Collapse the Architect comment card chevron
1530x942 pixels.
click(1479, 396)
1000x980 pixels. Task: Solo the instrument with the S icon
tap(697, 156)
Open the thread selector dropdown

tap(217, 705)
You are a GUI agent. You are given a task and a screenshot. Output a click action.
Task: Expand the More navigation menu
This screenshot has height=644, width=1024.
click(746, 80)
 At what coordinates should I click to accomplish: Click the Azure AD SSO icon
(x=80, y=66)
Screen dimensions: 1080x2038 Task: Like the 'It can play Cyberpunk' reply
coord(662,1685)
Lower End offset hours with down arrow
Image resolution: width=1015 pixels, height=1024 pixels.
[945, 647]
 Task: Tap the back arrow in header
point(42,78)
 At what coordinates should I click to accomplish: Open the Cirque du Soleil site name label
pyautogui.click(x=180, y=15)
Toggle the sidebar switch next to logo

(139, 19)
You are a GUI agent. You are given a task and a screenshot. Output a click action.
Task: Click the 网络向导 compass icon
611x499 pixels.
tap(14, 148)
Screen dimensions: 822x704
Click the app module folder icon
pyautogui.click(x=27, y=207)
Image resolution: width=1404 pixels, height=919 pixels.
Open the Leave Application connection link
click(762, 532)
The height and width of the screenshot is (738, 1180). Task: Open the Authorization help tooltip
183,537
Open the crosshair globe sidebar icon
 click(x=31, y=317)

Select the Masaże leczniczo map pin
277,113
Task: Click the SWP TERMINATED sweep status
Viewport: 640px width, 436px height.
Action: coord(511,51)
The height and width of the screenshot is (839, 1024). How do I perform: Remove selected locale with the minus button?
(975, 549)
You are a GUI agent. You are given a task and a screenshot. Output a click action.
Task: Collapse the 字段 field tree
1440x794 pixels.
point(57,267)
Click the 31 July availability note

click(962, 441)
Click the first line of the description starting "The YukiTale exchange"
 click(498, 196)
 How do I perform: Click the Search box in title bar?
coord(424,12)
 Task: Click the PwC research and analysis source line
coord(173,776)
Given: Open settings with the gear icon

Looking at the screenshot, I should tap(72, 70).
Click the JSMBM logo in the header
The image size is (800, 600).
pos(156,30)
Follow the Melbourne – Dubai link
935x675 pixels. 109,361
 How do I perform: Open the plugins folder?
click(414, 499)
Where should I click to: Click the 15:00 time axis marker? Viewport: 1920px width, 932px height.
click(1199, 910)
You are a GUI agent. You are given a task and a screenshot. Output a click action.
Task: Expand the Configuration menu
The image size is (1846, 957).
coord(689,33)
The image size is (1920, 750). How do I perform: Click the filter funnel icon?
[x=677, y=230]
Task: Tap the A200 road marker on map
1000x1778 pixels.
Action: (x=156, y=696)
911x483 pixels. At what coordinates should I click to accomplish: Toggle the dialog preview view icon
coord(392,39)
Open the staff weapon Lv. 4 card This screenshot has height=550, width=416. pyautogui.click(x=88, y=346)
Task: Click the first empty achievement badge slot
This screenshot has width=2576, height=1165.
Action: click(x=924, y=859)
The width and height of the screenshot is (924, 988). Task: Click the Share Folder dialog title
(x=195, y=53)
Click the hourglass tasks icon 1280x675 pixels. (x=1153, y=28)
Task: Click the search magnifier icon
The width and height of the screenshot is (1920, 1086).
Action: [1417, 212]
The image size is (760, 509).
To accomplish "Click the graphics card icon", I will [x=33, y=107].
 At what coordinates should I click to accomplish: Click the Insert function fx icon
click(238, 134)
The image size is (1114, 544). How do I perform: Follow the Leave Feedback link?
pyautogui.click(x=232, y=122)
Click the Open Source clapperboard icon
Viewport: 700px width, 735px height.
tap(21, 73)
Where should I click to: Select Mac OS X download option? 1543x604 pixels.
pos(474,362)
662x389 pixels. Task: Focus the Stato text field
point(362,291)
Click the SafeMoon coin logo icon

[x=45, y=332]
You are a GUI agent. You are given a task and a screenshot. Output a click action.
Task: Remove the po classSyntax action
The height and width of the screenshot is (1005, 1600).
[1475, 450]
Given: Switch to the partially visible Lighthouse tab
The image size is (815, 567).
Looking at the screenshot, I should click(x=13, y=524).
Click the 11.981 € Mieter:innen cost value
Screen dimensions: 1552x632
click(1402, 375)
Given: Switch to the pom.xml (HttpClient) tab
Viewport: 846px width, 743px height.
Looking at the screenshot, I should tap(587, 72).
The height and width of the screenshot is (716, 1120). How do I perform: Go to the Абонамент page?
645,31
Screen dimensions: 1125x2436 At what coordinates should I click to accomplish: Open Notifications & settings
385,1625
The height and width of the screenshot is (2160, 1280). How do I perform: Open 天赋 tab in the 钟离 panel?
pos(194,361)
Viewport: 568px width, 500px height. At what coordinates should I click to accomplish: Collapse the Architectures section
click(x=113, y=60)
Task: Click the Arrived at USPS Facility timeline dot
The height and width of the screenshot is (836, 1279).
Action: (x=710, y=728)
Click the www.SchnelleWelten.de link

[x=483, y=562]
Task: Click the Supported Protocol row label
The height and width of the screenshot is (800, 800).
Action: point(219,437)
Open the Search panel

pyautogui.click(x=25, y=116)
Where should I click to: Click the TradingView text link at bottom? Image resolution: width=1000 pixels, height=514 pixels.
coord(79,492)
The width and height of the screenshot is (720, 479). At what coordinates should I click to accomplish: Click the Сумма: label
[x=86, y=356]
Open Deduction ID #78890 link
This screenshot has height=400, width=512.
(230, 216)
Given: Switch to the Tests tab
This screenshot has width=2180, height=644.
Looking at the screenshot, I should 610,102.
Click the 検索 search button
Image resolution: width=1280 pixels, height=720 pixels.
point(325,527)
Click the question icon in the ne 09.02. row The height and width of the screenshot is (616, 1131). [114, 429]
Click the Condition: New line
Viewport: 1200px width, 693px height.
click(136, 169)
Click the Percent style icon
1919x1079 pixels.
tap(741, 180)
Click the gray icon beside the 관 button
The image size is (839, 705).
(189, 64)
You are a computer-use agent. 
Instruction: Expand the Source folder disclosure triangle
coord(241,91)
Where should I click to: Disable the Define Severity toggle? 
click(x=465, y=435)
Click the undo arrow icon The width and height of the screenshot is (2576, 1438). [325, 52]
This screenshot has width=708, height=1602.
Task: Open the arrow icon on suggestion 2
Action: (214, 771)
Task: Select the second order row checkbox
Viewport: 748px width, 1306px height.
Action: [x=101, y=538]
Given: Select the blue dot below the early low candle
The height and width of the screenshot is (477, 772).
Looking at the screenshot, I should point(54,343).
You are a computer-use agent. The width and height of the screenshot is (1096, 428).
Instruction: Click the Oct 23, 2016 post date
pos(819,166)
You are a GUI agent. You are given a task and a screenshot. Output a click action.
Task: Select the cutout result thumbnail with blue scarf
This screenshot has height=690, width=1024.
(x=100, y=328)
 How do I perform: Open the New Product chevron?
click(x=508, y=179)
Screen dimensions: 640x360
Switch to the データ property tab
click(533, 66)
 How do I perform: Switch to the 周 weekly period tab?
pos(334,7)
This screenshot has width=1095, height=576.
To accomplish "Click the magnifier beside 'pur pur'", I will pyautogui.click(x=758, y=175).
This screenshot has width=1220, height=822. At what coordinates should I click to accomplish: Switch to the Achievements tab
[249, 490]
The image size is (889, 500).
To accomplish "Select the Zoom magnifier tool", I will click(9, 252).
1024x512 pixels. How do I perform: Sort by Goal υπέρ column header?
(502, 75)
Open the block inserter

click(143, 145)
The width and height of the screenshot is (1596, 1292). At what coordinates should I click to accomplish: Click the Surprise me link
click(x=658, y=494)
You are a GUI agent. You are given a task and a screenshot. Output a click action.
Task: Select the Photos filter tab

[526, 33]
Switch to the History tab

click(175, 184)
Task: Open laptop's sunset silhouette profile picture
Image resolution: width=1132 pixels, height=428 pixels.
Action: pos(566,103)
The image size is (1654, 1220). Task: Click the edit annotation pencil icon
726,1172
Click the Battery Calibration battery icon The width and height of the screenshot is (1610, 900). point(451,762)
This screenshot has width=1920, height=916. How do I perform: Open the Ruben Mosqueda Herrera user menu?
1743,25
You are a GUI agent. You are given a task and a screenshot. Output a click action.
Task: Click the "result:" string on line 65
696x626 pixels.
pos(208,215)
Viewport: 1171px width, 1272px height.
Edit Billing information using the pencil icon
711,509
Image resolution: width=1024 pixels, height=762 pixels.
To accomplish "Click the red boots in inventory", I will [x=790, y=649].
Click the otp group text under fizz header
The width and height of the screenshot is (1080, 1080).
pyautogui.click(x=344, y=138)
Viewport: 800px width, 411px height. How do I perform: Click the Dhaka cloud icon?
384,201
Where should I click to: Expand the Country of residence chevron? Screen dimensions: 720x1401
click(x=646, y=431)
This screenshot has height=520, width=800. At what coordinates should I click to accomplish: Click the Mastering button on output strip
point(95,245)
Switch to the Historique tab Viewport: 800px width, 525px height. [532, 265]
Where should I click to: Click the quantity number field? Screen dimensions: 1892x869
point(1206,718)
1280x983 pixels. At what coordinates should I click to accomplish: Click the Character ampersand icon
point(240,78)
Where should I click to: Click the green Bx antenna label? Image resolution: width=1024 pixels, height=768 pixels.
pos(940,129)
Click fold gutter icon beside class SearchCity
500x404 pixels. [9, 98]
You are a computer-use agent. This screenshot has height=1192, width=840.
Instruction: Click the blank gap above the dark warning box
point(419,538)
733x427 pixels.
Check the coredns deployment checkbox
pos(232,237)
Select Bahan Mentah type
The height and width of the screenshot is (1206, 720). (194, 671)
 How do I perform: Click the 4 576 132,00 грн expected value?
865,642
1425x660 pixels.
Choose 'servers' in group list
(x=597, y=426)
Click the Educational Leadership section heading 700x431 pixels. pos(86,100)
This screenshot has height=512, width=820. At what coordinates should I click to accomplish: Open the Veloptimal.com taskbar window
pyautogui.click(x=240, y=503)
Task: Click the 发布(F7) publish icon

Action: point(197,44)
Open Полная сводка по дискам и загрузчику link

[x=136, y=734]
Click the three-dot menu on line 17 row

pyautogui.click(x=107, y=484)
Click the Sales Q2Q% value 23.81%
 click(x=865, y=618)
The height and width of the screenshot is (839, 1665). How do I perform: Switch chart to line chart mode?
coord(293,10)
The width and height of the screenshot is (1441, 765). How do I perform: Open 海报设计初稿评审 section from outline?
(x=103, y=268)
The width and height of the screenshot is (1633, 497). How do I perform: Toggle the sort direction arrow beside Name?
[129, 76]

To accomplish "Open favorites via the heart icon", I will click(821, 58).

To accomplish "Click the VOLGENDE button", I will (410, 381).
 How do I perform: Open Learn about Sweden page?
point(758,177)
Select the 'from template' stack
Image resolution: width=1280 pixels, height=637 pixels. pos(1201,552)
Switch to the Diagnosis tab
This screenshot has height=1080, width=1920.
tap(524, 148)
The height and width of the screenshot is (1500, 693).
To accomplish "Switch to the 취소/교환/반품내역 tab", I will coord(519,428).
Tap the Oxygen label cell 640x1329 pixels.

--------

Every line above from the line with "Click the Open Source clapperboard icon" to the line with "Given: Switch to the partially", inclusive, must be returned exactly; no other line belongs in the reply.

Click the Open Source clapperboard icon
Viewport: 700px width, 735px height.
tap(21, 73)
Where should I click to: Select Mac OS X download option? 1543x604 pixels.
pos(474,362)
662x389 pixels. Task: Focus the Stato text field
point(362,291)
Click the SafeMoon coin logo icon

[x=45, y=332]
You are a GUI agent. You are given a task and a screenshot. Output a click action.
Task: Remove the po classSyntax action
The height and width of the screenshot is (1005, 1600).
[1475, 450]
Given: Switch to the partially visible Lighthouse tab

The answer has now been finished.